DATA FOR THIS EXERCISE START
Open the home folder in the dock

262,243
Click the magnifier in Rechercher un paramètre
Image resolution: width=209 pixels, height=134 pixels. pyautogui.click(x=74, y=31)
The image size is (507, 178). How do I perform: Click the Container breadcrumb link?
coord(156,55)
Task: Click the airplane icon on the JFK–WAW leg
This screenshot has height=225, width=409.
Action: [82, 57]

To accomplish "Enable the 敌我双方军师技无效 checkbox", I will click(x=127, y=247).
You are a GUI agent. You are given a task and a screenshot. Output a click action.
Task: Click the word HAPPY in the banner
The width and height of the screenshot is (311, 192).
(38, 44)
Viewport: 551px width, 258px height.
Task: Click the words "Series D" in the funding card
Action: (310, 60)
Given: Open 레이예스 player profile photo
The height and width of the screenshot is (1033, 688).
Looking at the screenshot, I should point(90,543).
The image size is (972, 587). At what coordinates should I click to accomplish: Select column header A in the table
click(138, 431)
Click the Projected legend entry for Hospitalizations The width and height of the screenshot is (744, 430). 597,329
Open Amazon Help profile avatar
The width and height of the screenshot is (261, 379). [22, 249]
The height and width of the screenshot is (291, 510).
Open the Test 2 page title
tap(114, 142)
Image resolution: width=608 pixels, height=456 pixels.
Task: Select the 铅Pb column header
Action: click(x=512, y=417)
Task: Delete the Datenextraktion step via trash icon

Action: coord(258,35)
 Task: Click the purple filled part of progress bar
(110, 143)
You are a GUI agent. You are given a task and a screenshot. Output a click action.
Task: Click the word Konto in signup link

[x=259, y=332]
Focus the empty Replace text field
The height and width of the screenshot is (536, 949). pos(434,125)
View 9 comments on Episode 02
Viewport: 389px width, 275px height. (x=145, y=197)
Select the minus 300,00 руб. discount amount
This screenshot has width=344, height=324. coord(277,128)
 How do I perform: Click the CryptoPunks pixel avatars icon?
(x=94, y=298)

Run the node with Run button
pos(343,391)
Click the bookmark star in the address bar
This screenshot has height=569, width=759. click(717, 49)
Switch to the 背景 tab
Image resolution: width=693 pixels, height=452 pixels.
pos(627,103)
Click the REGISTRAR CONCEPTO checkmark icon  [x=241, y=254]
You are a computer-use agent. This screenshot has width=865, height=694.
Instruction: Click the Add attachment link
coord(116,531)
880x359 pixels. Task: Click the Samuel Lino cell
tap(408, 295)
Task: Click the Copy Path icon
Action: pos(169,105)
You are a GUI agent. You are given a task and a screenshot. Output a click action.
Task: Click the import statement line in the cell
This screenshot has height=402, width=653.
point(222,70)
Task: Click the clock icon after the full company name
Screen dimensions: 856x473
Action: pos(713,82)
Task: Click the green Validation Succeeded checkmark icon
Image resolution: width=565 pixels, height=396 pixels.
DATA FOR THIS EXERCISE END
◆ INSTRUCTIONS FOR THE TASK ◆
Each line above must be reproduced exactly.

◆ TASK ANSWER ◆
Open the home folder in the dock

262,243
Click the magnifier in Rechercher un paramètre
Image resolution: width=209 pixels, height=134 pixels. pyautogui.click(x=74, y=31)
The image size is (507, 178). How do I perform: Click the Container breadcrumb link?
coord(156,55)
Task: Click the airplane icon on the JFK–WAW leg
This screenshot has height=225, width=409.
Action: [82, 57]

To accomplish "Enable the 敌我双方军师技无效 checkbox", I will click(x=127, y=247).
You are a GUI agent. You are given a task and a screenshot. Output a click action.
Task: Click the word HAPPY in the banner
The width and height of the screenshot is (311, 192).
(38, 44)
Viewport: 551px width, 258px height.
Task: Click the words "Series D" in the funding card
Action: (310, 60)
Given: Open 레이예스 player profile photo
The height and width of the screenshot is (1033, 688).
Looking at the screenshot, I should point(90,543).
The image size is (972, 587). At what coordinates should I click to accomplish: Select column header A in the table
click(138, 431)
Click the Projected legend entry for Hospitalizations The width and height of the screenshot is (744, 430). 597,329
Open Amazon Help profile avatar
The width and height of the screenshot is (261, 379). [22, 249]
The height and width of the screenshot is (291, 510).
Open the Test 2 page title
tap(114, 142)
Image resolution: width=608 pixels, height=456 pixels.
Task: Select the 铅Pb column header
Action: click(x=512, y=417)
Task: Delete the Datenextraktion step via trash icon

Action: coord(258,35)
 Task: Click the purple filled part of progress bar
(110, 143)
You are a GUI agent. You are given a task and a screenshot. Output a click action.
Task: Click the word Konto in signup link

[x=259, y=332]
Focus the empty Replace text field
The height and width of the screenshot is (536, 949). pos(434,125)
View 9 comments on Episode 02
Viewport: 389px width, 275px height. (x=145, y=197)
Select the minus 300,00 руб. discount amount
This screenshot has width=344, height=324. coord(277,128)
 How do I perform: Click the CryptoPunks pixel avatars icon?
(x=94, y=298)

Run the node with Run button
pos(343,391)
Click the bookmark star in the address bar
This screenshot has height=569, width=759. click(717, 49)
Switch to the 背景 tab
Image resolution: width=693 pixels, height=452 pixels.
pos(627,103)
Click the REGISTRAR CONCEPTO checkmark icon  [x=241, y=254]
You are a computer-use agent. This screenshot has width=865, height=694.
Instruction: Click the Add attachment link
coord(116,531)
880x359 pixels. Task: Click the Samuel Lino cell
tap(408, 295)
Task: Click the Copy Path icon
Action: pos(169,105)
You are a GUI agent. You are given a task and a screenshot. Output a click action.
Task: Click the import statement line in the cell
This screenshot has height=402, width=653.
point(222,70)
Task: Click the clock icon after the full company name
Screen dimensions: 856x473
Action: pos(713,82)
Task: Click the green Validation Succeeded checkmark icon
Image resolution: width=565 pixels, height=396 pixels.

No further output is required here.